Textile Society of America


Date of this Version



Presented at Textile Society of America 11th Biennial Symposium: Textiles as Cultural Expressions, September 4-7, 2008, Honolulu, Hawai'i. Copyright © 2008 Vicki Cassman, Nancy Odegaard, and Bernardo Arriaza


The first inhabitants of the South Central Andes arrived to the Pacific coast of what is now Northern Chile and Southern Peru about 8000 BC. The early Chinchorro were fisher-hunter-gatherers that made use of two media for their artistic expressions, their own bodies and large canvases made from twined reeds and sedges.
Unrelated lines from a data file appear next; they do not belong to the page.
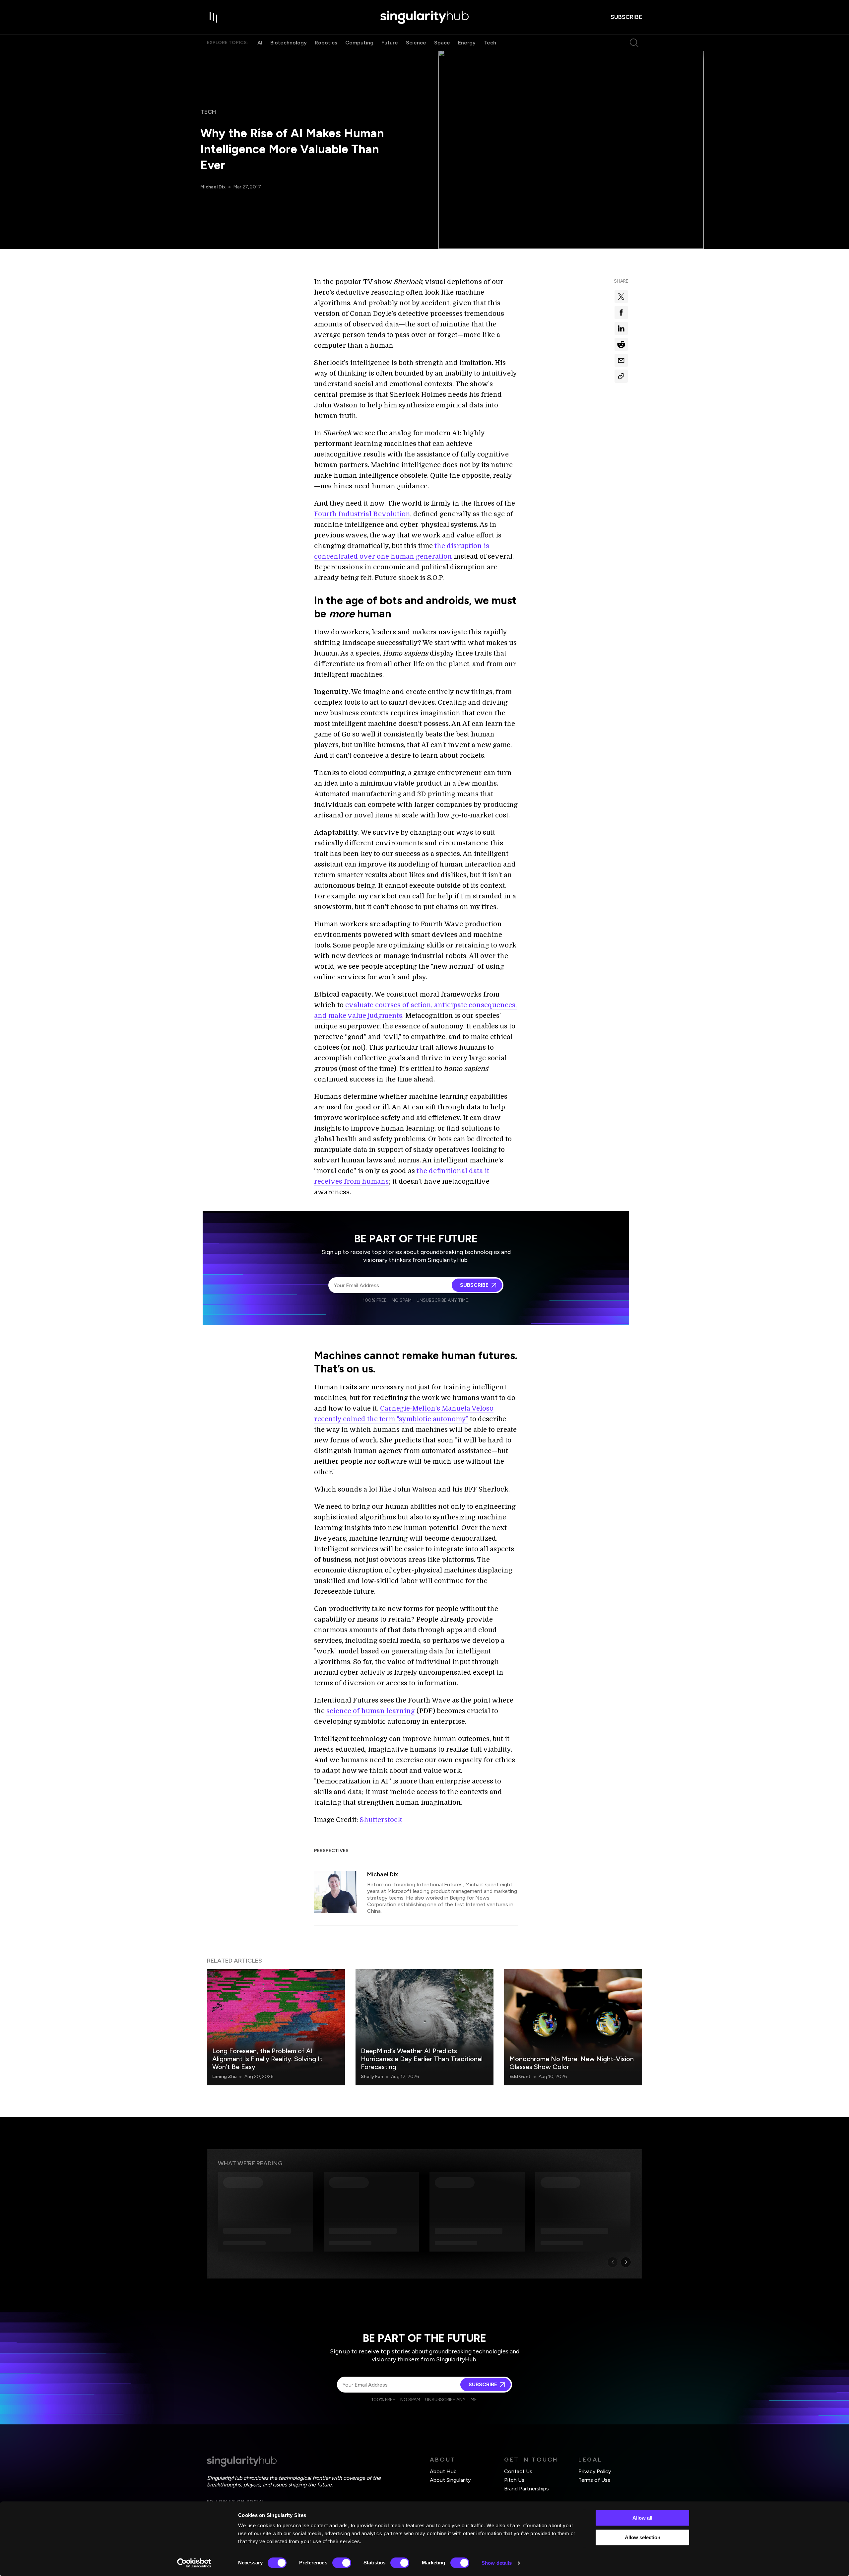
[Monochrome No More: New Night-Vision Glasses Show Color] (573, 2027)
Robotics (326, 42)
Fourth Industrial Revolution (362, 514)
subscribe (626, 17)
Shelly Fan (372, 2076)
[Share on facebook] (621, 312)
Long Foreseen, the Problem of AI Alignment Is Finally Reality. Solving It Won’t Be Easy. (267, 2059)
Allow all (642, 2518)
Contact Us (518, 2471)
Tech (490, 42)
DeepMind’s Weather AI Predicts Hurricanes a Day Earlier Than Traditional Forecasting (422, 2059)
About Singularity (450, 2480)
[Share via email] (621, 360)
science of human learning (370, 1711)
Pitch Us (514, 2480)
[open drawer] (213, 17)
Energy (467, 42)
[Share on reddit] (621, 344)
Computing (359, 42)
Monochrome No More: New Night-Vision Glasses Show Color (571, 2063)
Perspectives (331, 1850)
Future (389, 42)
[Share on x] (621, 296)
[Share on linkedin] (621, 328)
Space (442, 42)
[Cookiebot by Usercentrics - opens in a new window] (194, 2563)
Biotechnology (288, 42)
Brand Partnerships (526, 2488)
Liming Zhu (224, 2076)
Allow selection (642, 2537)
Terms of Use (594, 2480)
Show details (497, 2563)
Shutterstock (381, 1820)
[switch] (341, 2562)
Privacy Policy (594, 2471)
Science (416, 42)
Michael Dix (213, 187)
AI (259, 42)
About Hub (443, 2471)
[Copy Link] (621, 376)
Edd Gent (520, 2076)
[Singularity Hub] (424, 17)
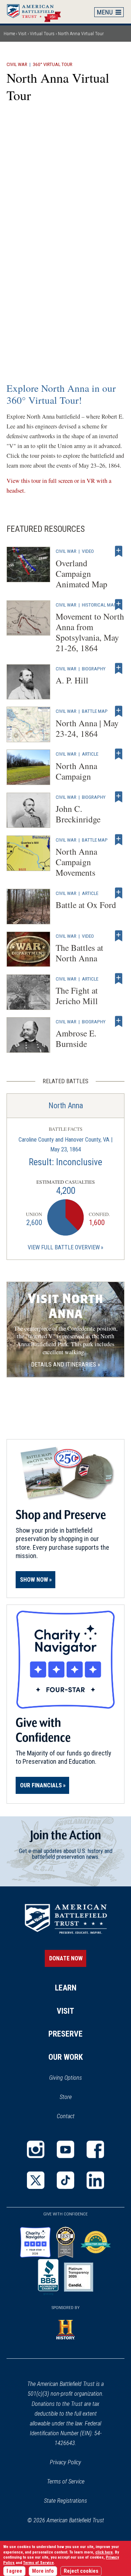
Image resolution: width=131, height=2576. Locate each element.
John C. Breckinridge (78, 814)
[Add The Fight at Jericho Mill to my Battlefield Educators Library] (118, 978)
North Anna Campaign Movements (76, 862)
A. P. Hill (72, 680)
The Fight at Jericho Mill (77, 996)
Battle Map (95, 711)
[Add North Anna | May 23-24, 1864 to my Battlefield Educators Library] (118, 711)
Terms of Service (65, 2481)
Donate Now (66, 1958)
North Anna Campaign (76, 771)
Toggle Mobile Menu (109, 12)
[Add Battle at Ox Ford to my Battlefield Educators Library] (118, 893)
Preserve (65, 2033)
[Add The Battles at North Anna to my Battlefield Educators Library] (118, 935)
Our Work (65, 2057)
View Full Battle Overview (64, 1247)
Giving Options (65, 2077)
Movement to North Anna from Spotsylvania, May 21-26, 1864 (90, 632)
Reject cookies (81, 2571)
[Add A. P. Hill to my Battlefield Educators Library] (118, 668)
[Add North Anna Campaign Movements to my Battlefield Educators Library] (118, 839)
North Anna (65, 1105)
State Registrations (65, 2500)
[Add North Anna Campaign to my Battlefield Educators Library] (118, 753)
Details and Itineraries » (65, 1364)
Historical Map (99, 605)
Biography (94, 668)
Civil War (17, 64)
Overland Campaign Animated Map (81, 573)
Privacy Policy (65, 2462)
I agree (14, 2571)
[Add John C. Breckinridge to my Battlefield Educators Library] (118, 797)
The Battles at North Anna (79, 953)
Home (37, 11)
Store (75, 2097)
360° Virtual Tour (52, 64)
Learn (65, 1987)
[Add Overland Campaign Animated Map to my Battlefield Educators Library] (118, 551)
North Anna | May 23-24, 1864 (87, 728)
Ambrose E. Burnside (76, 1038)
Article (90, 754)
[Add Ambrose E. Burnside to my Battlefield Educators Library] (118, 1021)
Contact (66, 2116)
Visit (22, 33)
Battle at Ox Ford (86, 905)
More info (43, 2571)
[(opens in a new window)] (35, 2149)
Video (88, 551)
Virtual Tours (42, 33)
Mats and textiles were used for a variety of domestic and personal uses, including shelter, packaging and shrouding the dead. It is likely they were used as blankets for the living as well. The textile shrouds and stylistic mummification techniques employed by the Chinchorro culture predate pottery, agriculture and metal work Large shrouds made of semi-processed sedge fiber were probably made with a basic warp-weighted loom and twinning. Evidence indicates that they were initially painted and by 6000 BC they were embroidered with dyed camelid hair in a variety of geometric designs.

Analyses of a decorated twined shroud from the Morro site in Arica, Chile together with contexts gathered from other archaeological evidence help build a more complex picture of the Chinchorros and their environment. Recent studies, including fiber, dye, construction and stylistic analyses reveal the experimentation and growth of technologies, materials and communication that are the beginning of the long and rich Andean coastal textile tradition. The textile studies plus the mortuary contexts provide new insight into the lives of these first settlers in the Americas.